Task prompt => When you reach the line holding "You are a GUI", please begin to restate the lines word for word and continue through the last one in the material, excluding pictures.

>>>>>

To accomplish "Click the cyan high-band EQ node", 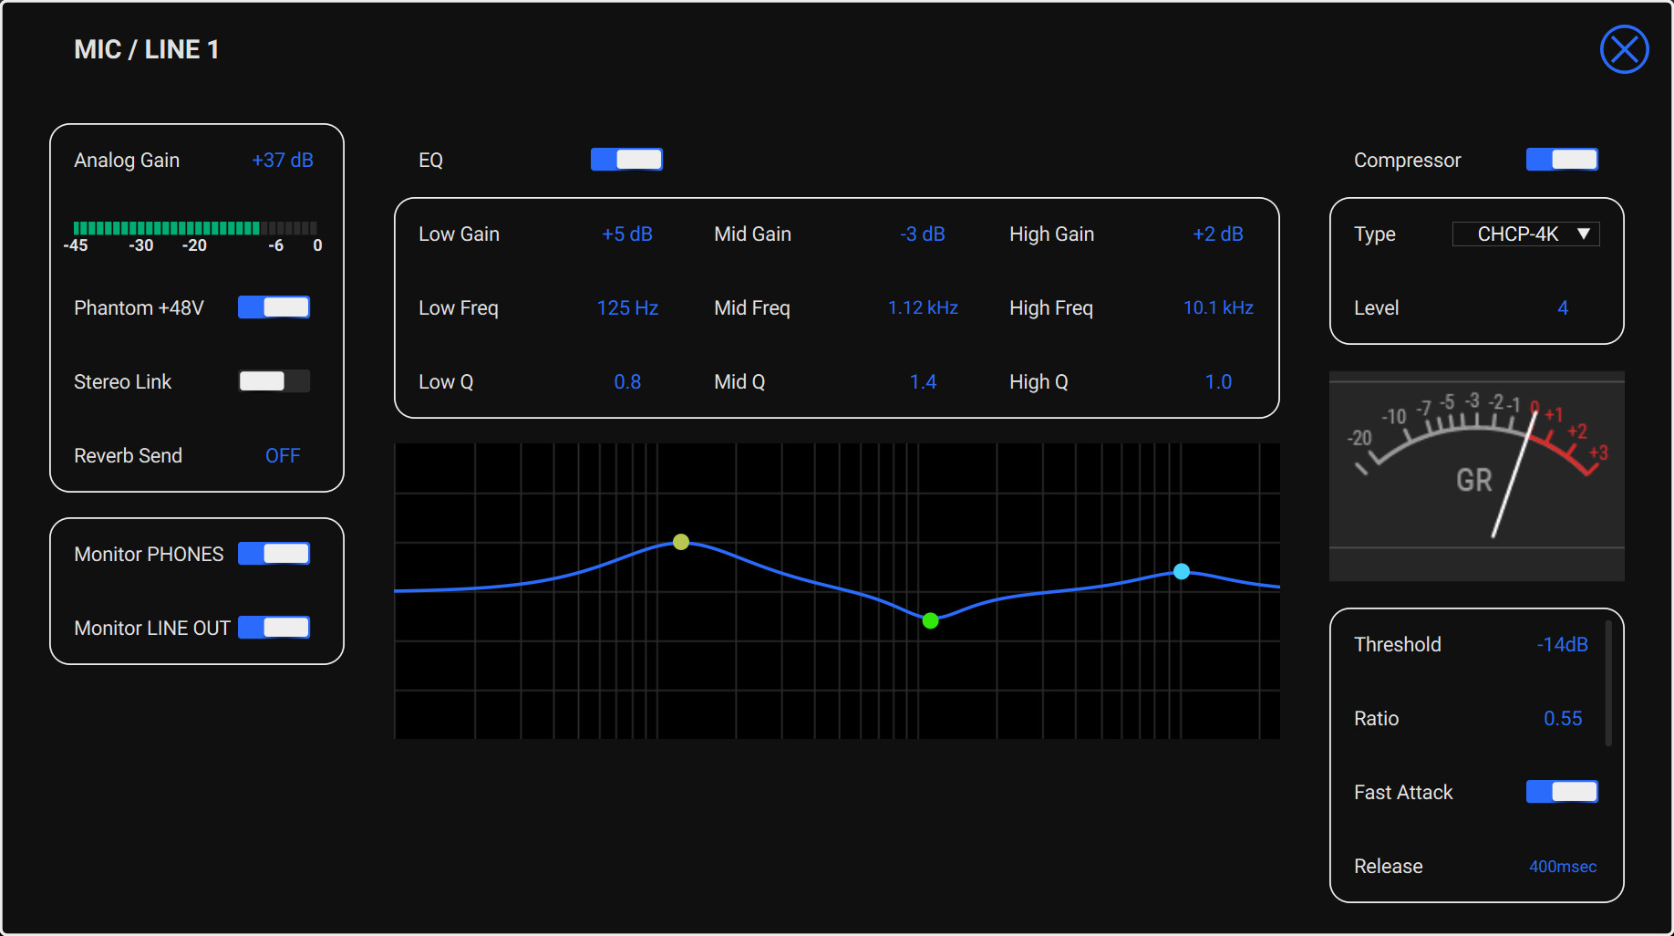I will (x=1182, y=572).
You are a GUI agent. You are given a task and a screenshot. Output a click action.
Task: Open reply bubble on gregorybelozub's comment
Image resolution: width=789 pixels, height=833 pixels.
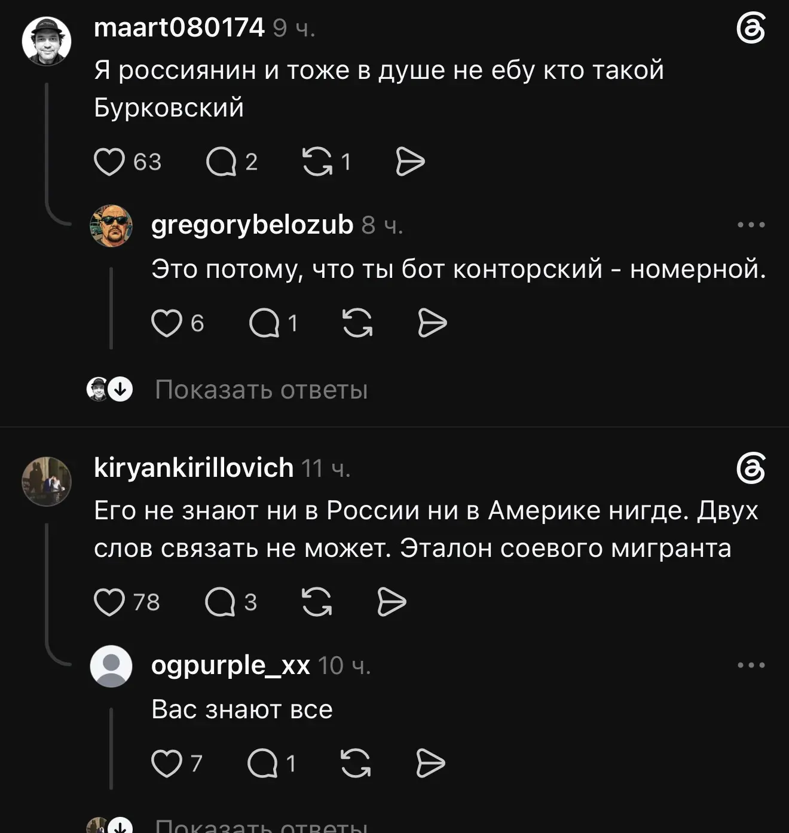coord(264,323)
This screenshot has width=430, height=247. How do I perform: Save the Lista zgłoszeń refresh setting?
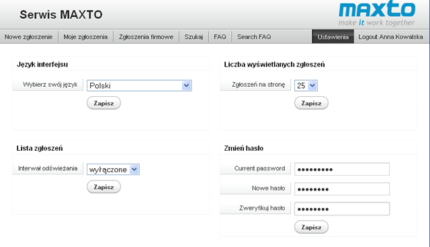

<<<<<

Answer below =>
You are a GUI agent. You are given a task and a screenshot. Output a click action.
Task: Open reply bubble on gregorybelozub's comment
Image resolution: width=789 pixels, height=833 pixels.
coord(264,323)
This screenshot has width=430, height=247. How do I perform: Save the Lista zgłoszeń refresh setting?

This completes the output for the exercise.